Task instructions
The answer must consist solely of the lines from the line with "Screen dimensions: 1000x662" to the final line of the data below, reproduced exactly, pictures omitted.

[Available data — start]

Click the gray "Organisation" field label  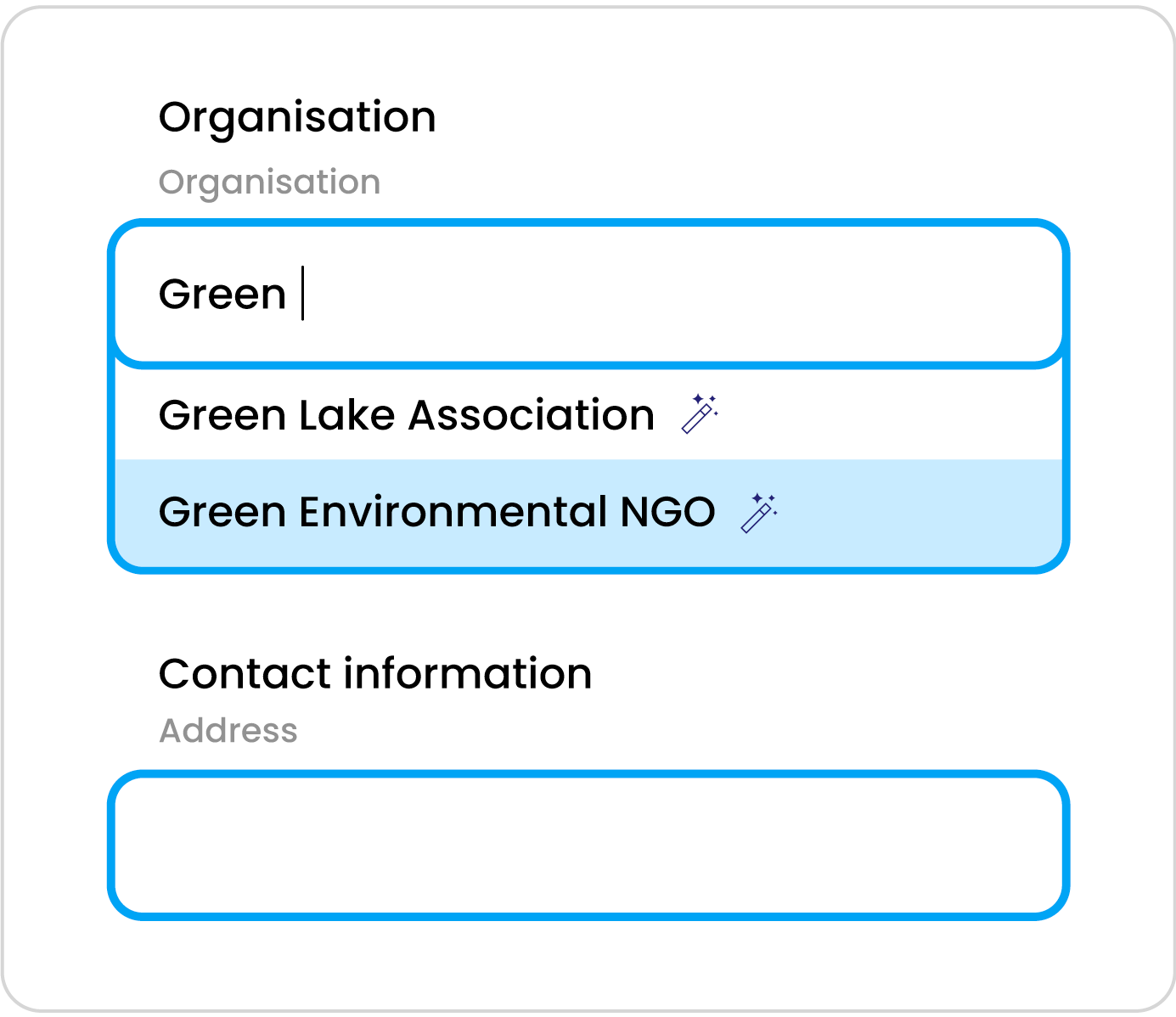click(x=269, y=183)
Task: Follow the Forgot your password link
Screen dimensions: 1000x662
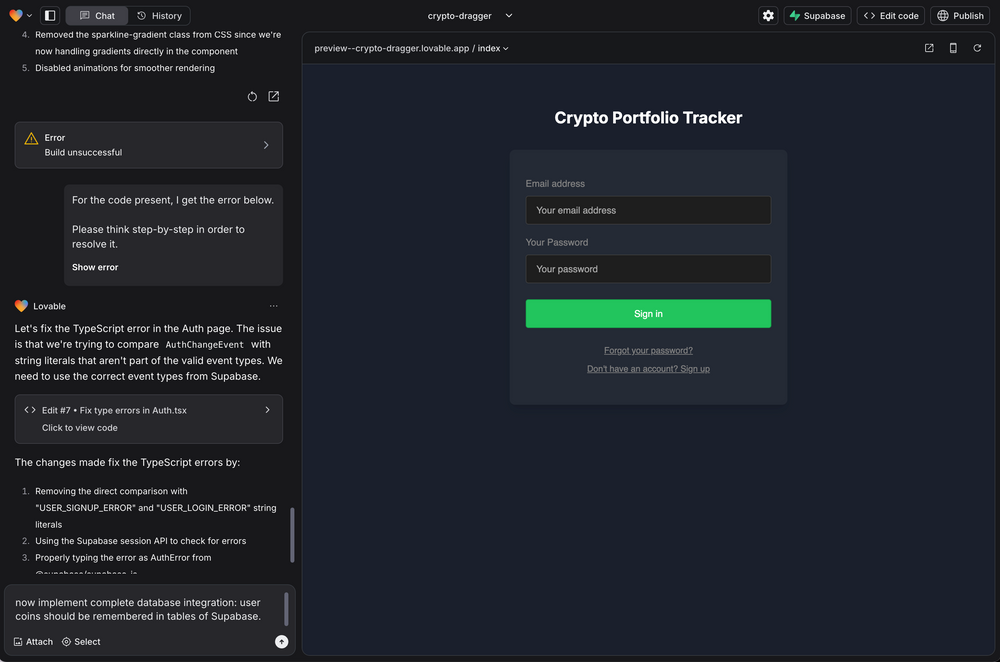Action: pyautogui.click(x=648, y=350)
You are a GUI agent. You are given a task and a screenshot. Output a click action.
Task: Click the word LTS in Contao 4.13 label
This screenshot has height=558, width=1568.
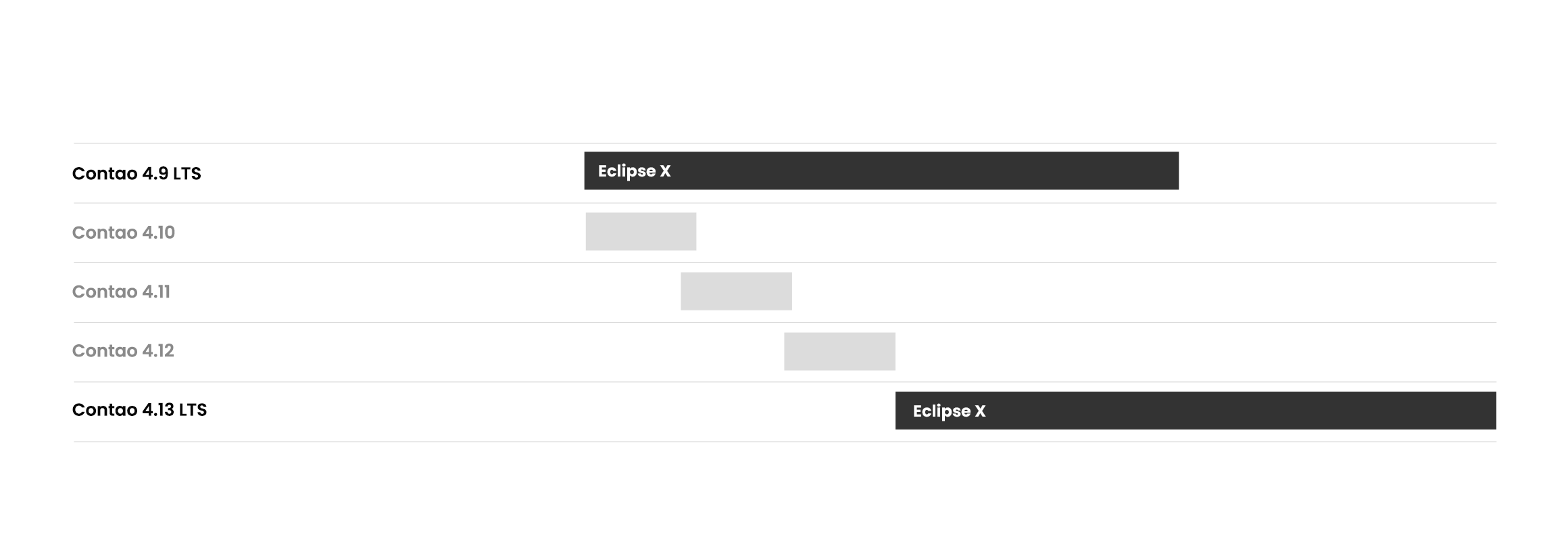pos(193,410)
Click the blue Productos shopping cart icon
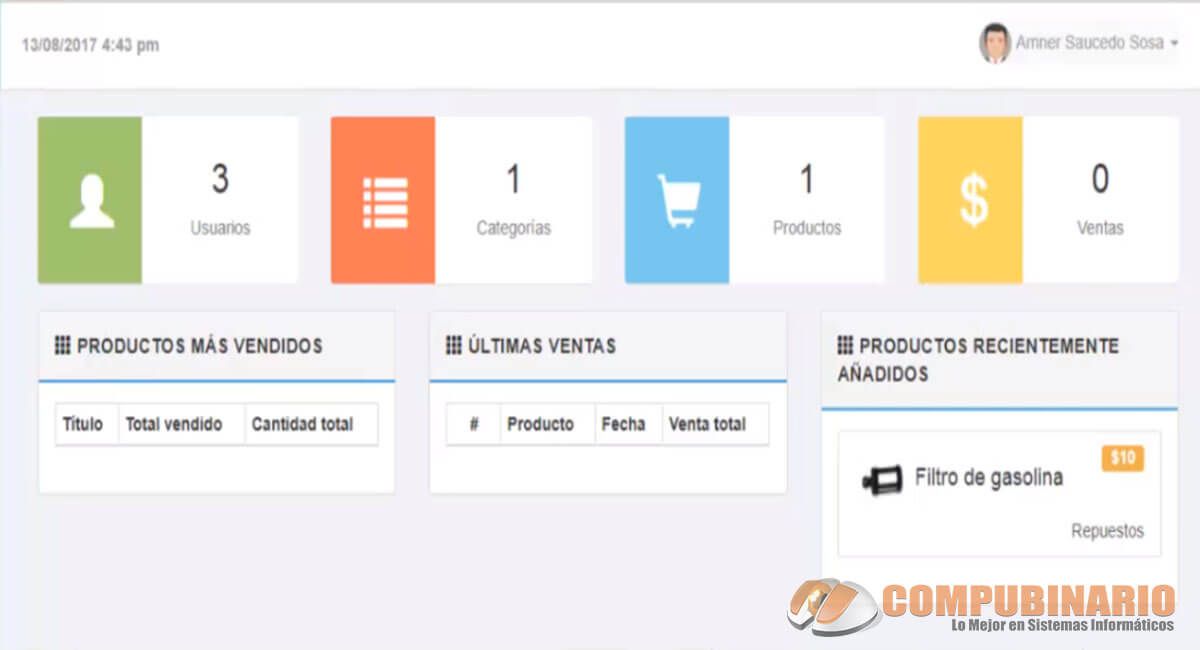 click(x=677, y=201)
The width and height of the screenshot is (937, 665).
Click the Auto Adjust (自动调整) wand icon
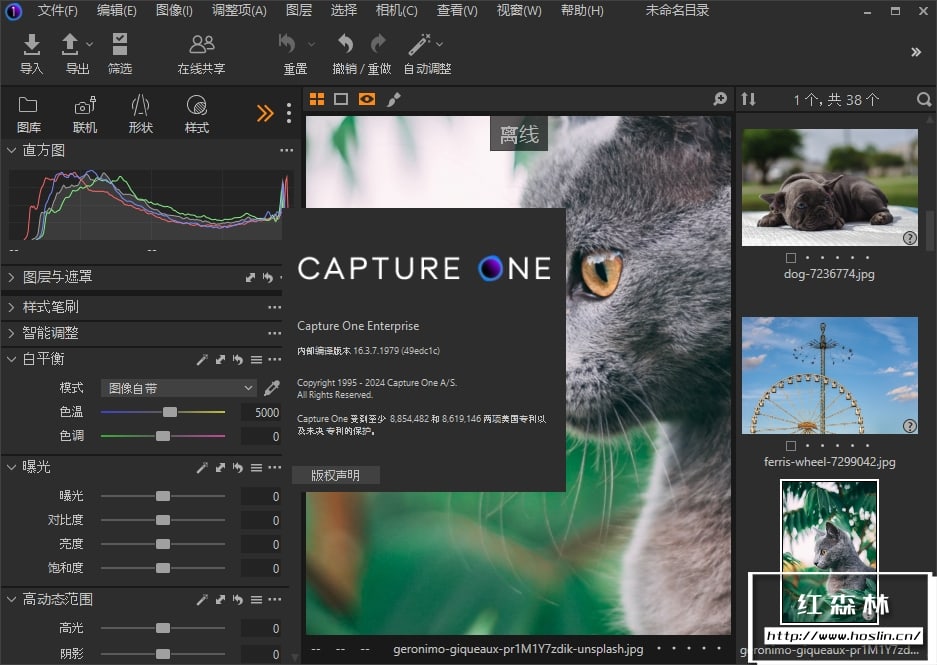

[Available data — finish]

Answer space
Screen dimensions: 1000x662
Action: pyautogui.click(x=648, y=350)
You are a GUI agent. You are given a task and a screenshot. Output a click action.
Task: Click the word LTS in Contao 4.13 label
This screenshot has height=558, width=1568.
pos(193,410)
Click the blue Productos shopping cart icon
 click(x=677, y=201)
The width and height of the screenshot is (937, 665).
Click the Auto Adjust (自动调整) wand icon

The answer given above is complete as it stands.